**YOUR GOAL**
Copy nothing but the lines below running from the line containing "Task: Open the Авторазмер" through the line containing "You are a computer-use agent. The width", both end lines included.

**PROVIDED RECORDS**
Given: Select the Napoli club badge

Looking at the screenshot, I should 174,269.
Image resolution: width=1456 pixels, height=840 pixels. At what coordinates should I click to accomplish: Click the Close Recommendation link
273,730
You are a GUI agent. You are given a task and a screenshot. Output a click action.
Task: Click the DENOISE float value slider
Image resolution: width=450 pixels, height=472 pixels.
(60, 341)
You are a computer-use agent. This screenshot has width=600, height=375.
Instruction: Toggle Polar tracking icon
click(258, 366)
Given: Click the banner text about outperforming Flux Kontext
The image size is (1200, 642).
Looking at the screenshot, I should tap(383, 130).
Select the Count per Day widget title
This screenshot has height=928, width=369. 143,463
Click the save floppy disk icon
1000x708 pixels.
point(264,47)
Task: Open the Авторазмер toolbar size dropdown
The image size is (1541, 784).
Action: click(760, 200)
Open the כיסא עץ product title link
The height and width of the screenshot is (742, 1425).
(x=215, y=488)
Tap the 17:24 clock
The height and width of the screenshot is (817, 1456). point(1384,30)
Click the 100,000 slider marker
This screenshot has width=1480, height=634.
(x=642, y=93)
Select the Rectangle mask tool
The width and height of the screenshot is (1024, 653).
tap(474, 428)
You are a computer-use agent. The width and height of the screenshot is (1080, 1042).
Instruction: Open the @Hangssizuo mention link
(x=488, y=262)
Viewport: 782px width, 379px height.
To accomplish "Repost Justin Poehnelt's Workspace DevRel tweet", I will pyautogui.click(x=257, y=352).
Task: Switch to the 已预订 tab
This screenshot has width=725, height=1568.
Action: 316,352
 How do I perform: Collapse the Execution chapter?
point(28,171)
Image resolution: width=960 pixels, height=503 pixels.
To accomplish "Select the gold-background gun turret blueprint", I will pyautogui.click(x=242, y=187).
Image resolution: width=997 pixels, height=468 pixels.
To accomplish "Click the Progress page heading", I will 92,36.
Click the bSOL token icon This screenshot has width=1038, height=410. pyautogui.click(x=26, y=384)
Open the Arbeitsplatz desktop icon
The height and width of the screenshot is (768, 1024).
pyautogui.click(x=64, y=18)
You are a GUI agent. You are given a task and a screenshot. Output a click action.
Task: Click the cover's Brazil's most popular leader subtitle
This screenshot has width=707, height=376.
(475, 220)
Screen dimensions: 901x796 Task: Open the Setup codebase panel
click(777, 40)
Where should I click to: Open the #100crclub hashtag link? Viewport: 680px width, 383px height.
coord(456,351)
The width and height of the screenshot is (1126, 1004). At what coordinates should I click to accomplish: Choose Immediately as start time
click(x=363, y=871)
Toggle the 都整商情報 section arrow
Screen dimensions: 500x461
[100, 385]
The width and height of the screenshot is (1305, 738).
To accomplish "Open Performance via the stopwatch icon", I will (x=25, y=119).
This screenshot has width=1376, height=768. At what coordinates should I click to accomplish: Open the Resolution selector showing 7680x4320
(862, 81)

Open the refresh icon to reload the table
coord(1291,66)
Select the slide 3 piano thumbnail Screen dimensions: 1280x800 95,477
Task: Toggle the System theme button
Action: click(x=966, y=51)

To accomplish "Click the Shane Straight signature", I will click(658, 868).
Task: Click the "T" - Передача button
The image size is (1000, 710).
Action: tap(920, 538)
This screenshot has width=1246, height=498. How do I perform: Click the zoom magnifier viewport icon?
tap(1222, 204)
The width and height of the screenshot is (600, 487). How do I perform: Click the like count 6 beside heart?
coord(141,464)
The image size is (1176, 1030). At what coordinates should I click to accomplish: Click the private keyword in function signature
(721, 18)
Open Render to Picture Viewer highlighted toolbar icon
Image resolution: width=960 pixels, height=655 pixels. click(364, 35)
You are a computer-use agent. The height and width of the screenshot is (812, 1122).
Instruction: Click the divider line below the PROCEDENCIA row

**WORKED SOLUTION**
Task: Open the Авторазмер toolbar size dropdown
The image size is (1541, 784).
Action: click(760, 200)
Open the כיסא עץ product title link
The height and width of the screenshot is (742, 1425).
(x=215, y=488)
Tap the 17:24 clock
The height and width of the screenshot is (817, 1456). point(1384,30)
Click the 100,000 slider marker
This screenshot has width=1480, height=634.
(x=642, y=93)
Select the Rectangle mask tool
The width and height of the screenshot is (1024, 653).
tap(474, 428)
You are a computer-use agent. The width and height of the screenshot is (1080, 1042).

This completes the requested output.